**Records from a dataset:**

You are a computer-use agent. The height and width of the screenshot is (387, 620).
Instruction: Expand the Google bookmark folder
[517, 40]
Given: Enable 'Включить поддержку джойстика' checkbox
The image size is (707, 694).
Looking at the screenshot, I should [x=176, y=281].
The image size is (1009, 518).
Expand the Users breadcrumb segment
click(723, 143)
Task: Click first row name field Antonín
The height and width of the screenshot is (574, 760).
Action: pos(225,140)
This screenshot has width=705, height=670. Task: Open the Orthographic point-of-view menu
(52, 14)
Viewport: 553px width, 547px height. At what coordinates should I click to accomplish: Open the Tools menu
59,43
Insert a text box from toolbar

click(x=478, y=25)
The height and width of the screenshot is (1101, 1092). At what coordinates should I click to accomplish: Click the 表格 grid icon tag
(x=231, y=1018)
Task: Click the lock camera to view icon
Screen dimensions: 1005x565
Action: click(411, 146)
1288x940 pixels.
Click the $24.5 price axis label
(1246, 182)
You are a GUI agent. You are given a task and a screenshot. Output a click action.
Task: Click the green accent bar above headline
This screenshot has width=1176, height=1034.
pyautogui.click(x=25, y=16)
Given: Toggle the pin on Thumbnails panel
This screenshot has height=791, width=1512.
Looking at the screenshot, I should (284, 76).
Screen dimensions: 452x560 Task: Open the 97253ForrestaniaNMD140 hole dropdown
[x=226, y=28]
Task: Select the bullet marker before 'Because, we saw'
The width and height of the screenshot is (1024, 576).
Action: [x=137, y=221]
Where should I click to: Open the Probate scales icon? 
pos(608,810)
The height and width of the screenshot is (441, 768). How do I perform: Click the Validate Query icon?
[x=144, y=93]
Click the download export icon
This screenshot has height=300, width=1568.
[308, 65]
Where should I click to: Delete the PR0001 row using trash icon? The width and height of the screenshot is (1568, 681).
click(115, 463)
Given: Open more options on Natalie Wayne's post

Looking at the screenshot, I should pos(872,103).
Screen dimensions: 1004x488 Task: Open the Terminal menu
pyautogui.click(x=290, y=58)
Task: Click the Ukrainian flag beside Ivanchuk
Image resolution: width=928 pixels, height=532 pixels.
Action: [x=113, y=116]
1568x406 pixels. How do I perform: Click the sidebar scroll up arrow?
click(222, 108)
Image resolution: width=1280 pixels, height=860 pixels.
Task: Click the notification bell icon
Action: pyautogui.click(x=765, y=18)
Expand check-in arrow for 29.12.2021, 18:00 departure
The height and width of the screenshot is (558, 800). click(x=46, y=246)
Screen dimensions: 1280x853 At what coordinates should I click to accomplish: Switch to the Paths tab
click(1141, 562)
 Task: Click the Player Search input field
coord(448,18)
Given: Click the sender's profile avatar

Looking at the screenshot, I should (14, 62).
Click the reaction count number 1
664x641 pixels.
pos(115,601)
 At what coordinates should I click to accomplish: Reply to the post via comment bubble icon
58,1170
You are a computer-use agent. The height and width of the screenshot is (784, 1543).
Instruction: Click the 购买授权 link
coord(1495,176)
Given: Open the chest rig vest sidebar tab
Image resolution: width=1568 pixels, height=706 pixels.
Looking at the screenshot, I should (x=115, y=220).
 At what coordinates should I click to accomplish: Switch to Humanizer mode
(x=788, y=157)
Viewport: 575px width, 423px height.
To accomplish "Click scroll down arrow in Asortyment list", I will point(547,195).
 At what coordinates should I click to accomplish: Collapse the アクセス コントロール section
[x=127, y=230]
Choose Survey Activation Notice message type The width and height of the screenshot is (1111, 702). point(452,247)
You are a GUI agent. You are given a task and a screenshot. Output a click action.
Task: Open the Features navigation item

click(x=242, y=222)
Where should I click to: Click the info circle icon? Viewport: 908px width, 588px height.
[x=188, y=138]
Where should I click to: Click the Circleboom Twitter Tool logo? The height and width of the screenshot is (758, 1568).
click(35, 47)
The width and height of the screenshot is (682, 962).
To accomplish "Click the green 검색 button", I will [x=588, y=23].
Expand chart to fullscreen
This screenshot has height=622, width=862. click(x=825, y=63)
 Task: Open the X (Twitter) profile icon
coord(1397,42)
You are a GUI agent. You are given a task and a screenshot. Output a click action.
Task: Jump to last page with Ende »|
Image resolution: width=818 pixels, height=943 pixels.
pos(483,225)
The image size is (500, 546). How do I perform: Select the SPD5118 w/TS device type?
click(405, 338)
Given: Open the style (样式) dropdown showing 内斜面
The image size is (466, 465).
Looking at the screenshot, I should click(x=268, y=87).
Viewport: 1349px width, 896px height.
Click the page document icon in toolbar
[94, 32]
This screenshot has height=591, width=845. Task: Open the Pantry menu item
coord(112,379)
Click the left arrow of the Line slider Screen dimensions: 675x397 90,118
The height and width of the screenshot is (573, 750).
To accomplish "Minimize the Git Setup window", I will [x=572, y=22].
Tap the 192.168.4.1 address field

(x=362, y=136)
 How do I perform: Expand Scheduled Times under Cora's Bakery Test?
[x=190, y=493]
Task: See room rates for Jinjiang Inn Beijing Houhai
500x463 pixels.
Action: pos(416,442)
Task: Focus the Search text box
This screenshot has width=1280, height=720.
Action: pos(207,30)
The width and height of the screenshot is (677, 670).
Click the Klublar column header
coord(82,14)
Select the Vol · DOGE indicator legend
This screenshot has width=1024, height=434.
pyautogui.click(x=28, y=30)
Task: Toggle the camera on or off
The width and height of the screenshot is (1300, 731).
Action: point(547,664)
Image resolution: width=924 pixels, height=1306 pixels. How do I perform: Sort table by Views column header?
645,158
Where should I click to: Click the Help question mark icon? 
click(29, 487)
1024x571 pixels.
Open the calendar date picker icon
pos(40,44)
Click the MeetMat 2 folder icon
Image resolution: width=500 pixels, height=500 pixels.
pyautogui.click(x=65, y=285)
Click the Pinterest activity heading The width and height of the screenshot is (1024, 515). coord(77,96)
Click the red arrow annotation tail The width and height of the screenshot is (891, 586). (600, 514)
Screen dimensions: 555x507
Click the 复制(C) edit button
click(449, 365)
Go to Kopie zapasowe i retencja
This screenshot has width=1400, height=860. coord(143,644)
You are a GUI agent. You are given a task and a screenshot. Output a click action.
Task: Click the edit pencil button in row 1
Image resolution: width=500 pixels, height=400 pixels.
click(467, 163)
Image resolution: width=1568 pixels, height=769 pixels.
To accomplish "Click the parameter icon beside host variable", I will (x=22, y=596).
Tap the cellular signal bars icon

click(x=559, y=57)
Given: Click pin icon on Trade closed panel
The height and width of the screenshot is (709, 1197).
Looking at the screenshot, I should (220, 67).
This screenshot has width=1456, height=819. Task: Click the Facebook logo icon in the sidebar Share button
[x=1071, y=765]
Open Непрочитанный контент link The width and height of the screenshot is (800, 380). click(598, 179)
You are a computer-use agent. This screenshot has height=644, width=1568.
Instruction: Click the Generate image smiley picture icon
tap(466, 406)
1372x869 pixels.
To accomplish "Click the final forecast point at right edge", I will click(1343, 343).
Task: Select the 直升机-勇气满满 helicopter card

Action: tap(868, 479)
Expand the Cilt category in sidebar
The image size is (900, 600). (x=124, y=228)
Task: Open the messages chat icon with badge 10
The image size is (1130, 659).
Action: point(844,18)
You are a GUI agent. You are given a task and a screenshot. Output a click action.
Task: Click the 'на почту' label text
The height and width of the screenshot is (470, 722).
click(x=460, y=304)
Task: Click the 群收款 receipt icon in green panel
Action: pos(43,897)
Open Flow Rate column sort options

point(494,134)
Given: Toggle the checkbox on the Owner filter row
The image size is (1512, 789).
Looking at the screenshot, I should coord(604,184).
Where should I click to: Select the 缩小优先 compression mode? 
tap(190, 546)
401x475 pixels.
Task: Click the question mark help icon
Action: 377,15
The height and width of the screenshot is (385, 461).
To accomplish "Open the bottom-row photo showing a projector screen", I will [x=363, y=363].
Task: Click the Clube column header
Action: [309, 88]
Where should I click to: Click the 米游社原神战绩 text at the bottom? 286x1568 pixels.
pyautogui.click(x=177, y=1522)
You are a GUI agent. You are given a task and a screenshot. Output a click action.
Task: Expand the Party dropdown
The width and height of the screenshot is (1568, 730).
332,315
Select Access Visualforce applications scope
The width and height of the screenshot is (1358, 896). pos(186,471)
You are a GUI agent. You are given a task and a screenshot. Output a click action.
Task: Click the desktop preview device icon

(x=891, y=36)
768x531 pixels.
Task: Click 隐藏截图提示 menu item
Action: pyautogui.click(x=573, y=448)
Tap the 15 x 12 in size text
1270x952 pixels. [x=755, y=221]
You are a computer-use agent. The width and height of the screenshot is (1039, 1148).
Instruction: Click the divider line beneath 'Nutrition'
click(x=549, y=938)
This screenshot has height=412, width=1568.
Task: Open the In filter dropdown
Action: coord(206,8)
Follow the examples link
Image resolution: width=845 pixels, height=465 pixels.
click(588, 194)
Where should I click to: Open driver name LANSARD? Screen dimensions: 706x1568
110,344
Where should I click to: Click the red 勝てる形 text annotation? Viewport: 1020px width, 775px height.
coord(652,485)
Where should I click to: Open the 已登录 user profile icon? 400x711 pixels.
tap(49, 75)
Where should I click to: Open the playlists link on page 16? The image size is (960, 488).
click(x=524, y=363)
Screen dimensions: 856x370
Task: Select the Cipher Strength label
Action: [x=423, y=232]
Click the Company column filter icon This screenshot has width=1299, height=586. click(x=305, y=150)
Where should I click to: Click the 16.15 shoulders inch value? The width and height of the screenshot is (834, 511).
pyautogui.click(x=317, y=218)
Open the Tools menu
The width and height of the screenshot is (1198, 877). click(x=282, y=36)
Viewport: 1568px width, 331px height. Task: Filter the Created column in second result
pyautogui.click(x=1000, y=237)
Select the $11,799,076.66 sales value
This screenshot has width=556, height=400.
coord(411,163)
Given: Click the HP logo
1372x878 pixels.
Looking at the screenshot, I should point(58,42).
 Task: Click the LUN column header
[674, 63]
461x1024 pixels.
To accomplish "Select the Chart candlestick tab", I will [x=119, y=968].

**INSTRUCTIONS TO FOLLOW:**
Pick each line holding the word "beside" out of the data and copy it.

**SOLVED PROBLEM:**
Task: Click the Ukrainian flag beside Ivanchuk
To accomplish "Click the parameter icon beside host variable", I will (x=22, y=596).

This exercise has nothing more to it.